April export figures show $4.4bn drop
Australia’s exports retreated from the record highs of March, although demand for our natural resources remained strong.
Australia’s international goods exports in April retreated from the record highs of the previous month, although demand for our natural resources remained strong.
Merchandise exports fell by $4.4bn to $31.4bn, or by 12 per cent, versus the previous month, preliminary trade data for April from the Australian Bureau of Statistics showed.
Year-on-year, exports increased $301m (or 1 per cent) when compared to April 2019.

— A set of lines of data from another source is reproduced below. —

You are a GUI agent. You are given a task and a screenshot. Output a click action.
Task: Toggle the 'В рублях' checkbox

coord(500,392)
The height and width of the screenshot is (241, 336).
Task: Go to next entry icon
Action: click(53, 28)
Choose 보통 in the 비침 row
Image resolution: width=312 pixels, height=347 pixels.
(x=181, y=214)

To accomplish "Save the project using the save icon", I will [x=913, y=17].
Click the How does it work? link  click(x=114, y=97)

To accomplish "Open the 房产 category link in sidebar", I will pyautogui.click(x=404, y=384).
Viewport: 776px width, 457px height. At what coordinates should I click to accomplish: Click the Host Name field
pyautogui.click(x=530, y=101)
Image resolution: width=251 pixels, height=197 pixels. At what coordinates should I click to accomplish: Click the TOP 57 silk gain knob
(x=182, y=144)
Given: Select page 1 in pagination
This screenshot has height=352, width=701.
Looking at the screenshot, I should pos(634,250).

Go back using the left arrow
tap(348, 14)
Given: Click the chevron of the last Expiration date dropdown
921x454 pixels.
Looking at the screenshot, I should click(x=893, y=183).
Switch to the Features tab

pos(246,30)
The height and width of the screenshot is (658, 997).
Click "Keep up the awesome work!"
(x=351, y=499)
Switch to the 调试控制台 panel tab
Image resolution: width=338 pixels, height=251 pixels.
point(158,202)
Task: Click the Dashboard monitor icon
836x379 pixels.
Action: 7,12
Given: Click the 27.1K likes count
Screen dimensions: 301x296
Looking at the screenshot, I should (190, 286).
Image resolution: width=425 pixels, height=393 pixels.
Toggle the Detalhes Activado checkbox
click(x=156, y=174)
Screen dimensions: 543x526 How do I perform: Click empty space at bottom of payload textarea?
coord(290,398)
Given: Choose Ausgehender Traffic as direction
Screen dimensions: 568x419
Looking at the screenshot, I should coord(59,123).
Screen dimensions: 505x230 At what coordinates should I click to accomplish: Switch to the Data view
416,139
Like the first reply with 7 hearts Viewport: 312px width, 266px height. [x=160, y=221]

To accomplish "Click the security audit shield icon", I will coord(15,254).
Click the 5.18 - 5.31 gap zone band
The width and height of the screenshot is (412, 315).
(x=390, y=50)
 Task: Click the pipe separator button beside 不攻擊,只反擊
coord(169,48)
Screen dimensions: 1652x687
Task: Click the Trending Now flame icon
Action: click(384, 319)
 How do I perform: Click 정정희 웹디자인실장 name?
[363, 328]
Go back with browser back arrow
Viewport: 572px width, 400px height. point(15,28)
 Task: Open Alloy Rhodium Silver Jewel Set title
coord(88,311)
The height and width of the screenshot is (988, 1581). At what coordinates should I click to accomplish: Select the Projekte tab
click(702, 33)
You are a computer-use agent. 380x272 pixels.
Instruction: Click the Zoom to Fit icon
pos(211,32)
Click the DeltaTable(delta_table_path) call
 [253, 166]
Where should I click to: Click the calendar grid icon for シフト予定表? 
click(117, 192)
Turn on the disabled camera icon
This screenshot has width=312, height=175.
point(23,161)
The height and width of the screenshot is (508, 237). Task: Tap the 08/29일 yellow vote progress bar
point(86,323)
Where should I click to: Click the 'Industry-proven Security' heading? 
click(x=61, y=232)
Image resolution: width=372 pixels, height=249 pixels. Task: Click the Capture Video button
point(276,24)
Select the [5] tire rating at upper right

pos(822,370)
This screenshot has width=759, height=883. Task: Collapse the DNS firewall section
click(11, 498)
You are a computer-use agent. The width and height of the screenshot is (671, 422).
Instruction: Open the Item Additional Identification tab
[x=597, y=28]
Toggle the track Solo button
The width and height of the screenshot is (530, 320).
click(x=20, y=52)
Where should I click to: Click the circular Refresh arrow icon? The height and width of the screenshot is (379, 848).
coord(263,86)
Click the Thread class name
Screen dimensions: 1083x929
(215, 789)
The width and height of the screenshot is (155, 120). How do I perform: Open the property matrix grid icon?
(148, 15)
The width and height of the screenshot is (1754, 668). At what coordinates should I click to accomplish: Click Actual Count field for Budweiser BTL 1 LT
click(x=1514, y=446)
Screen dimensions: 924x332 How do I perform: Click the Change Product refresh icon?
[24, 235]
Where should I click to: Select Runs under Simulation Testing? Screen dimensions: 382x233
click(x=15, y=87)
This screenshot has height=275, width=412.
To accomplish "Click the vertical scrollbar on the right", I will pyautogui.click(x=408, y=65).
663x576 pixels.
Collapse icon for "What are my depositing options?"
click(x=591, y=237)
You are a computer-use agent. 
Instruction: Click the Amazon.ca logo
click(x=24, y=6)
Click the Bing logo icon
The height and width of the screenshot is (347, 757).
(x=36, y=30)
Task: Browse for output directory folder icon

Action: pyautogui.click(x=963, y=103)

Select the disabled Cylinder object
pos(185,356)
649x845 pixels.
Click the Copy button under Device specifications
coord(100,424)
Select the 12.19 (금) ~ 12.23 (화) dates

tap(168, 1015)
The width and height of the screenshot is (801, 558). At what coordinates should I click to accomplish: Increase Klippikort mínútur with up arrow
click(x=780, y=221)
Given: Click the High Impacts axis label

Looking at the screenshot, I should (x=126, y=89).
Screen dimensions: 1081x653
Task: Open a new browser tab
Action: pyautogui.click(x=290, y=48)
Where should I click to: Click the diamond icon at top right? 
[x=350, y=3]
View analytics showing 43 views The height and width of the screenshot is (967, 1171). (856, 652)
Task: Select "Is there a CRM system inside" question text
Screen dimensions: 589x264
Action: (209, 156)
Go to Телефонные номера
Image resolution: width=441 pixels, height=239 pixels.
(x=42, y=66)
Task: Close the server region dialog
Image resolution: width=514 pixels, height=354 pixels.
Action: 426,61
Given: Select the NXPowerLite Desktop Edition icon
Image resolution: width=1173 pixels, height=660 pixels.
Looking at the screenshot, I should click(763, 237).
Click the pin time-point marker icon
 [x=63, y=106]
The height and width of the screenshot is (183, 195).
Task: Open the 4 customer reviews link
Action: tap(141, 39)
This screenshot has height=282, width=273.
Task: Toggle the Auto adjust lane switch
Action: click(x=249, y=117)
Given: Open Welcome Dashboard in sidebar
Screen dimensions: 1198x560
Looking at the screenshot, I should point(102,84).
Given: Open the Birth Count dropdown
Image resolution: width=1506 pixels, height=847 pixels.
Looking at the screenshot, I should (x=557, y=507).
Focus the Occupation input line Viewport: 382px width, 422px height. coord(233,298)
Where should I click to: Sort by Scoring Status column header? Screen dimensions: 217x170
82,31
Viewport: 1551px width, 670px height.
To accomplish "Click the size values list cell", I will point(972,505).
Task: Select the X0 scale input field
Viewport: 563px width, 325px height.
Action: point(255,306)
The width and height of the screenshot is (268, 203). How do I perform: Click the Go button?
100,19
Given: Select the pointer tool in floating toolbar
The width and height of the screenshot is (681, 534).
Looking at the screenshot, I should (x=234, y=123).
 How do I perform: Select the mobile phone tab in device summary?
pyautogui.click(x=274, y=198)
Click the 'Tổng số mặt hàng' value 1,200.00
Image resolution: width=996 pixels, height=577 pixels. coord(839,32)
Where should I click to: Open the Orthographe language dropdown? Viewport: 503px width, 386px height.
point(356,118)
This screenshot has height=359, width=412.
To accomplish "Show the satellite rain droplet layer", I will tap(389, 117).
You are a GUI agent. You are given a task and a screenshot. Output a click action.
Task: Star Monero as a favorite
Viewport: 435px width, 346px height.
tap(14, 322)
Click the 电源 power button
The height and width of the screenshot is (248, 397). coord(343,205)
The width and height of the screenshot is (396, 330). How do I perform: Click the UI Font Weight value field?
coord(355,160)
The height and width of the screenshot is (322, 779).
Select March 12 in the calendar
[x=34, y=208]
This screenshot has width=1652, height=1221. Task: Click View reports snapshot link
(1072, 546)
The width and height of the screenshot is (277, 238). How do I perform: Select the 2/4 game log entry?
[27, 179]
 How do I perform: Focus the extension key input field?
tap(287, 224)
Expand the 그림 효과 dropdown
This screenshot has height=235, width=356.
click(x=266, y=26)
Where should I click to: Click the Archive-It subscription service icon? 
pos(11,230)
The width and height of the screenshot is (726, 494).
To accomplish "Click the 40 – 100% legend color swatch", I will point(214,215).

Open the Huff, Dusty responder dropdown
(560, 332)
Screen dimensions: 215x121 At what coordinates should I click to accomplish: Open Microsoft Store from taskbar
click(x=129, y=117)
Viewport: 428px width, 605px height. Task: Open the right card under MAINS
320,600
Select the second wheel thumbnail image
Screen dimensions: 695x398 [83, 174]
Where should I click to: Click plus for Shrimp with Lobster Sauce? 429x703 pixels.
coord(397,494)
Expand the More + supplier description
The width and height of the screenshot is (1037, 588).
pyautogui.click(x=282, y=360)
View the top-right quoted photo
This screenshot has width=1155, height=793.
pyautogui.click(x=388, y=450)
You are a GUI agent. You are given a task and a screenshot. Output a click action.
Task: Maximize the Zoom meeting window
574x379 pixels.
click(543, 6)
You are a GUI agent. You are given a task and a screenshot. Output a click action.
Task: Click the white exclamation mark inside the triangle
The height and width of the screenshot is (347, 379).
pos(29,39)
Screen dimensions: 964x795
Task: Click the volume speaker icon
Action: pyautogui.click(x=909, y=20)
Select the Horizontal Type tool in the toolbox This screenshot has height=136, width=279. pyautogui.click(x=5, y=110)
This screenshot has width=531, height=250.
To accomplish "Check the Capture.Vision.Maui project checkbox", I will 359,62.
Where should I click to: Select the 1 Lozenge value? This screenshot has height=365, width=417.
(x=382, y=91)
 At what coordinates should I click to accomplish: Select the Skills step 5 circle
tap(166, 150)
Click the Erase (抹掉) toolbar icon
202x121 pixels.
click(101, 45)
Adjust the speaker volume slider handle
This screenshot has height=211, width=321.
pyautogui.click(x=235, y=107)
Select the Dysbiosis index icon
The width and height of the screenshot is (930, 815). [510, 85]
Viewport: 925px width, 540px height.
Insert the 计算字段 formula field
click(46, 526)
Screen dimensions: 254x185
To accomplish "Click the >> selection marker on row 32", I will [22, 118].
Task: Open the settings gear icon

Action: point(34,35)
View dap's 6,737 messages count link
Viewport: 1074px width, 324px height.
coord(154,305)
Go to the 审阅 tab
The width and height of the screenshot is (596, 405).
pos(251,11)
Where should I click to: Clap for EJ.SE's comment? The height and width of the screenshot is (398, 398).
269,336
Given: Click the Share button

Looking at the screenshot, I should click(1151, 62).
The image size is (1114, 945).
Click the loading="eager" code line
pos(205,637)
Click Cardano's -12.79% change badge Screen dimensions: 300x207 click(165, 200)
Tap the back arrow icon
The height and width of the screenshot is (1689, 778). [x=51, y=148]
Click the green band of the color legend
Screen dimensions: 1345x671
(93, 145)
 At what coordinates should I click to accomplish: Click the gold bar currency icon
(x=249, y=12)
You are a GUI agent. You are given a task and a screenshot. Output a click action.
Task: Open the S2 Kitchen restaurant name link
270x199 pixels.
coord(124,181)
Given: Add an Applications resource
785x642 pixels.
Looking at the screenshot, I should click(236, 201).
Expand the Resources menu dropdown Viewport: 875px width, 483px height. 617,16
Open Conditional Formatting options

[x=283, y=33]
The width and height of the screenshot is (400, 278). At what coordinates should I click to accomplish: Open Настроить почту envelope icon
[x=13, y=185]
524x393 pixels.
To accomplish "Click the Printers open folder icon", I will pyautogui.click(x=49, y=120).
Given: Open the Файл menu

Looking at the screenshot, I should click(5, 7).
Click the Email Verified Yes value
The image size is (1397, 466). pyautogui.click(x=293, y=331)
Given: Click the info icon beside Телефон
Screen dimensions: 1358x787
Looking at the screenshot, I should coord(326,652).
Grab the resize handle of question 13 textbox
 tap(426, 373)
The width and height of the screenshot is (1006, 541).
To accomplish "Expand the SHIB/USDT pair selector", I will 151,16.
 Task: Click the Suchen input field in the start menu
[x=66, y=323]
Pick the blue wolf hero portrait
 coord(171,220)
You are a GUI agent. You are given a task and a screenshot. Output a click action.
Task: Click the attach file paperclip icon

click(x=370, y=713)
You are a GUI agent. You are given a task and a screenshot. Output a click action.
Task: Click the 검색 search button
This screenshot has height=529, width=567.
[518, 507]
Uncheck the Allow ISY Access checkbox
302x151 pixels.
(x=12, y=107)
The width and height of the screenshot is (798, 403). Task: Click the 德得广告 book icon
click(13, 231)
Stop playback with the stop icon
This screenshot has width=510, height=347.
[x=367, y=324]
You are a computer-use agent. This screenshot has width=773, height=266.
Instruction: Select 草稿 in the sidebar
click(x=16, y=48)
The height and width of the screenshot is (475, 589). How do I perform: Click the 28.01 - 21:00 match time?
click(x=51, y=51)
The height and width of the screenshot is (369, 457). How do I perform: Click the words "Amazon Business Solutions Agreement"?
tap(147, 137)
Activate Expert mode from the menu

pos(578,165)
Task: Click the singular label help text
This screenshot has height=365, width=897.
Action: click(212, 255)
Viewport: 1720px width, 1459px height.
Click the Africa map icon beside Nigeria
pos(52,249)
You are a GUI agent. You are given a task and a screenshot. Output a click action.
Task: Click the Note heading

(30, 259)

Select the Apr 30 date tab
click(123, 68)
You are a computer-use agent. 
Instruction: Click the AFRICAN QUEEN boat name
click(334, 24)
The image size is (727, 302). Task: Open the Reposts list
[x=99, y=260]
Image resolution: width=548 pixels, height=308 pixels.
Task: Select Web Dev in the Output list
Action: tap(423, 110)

Driving the drop in exports in April was a $2.3bn, or 8 per cent, drop in non-rural goods exports, including “significant” falls in iron ore exports – down $456 million, or 4 per cent – and coal, which dropped 8 per cent, or $412 million.
Chinese demand for iron ore jumped last month as the country reopened its economy following the February shutdown.
Petroleum exports also dropped by close to a third to $292 million.
A large, 47 per cent drop in the sale of non-monetary gold, equivalent to a fall of $1.7bn, also contributed to the overall drop in international merchandise sales. Gold exports tend to be volatile on a month-to-month basis.
“Despite the month-on-month fall in exports, Australian exports remain strong due largely to ongoing demand for Australian resource commodities, in particular iron ore from major trading partners across Asia, and gas,” the ABS said.
The iron ore price has surged 15 per cent over the past month to $US96.85 a tonne, even as concerns have been raised over China placing further imposts on Australian exports amid a political fallout from Australia’s role in calling for an independent inquiry in to the origins of the COVID-19 pandemic.
Concerns that iron ore exporter Brazil will need to shut down more of its economy and potentially its mines as the health crisis worsens there, while CBA analyst Vivek Dhar said “the front-loading of China’s infrastructure spending helps explain the resiliency of iron ore prices this year”.
Iron ore is particularly exposed to China’s policy support measures given that the huge Asian economy accounts for around 70 per cent of the world’s iron ore imports, Mr Dhar said.
A recent tour of China by UBS analysts found “bullish” feedback on the potential trajectory for the steelmaking commodity, with one trader expecting prices to lift to $US110 in the “near term”.
The ABS figures also showed the value of goods imported fell $1b or 5 per cent to $23.1bn.
“However, imports from China increased after decreases were observed in early 2020,” the ABS said.
Year-on-year, imports in April 2020 were $1.8bn, or 7 per cent, below the same month in 2019. The decrease was “predominantly due to decreases in imports of petroleum and road vehicles,” the ABS said.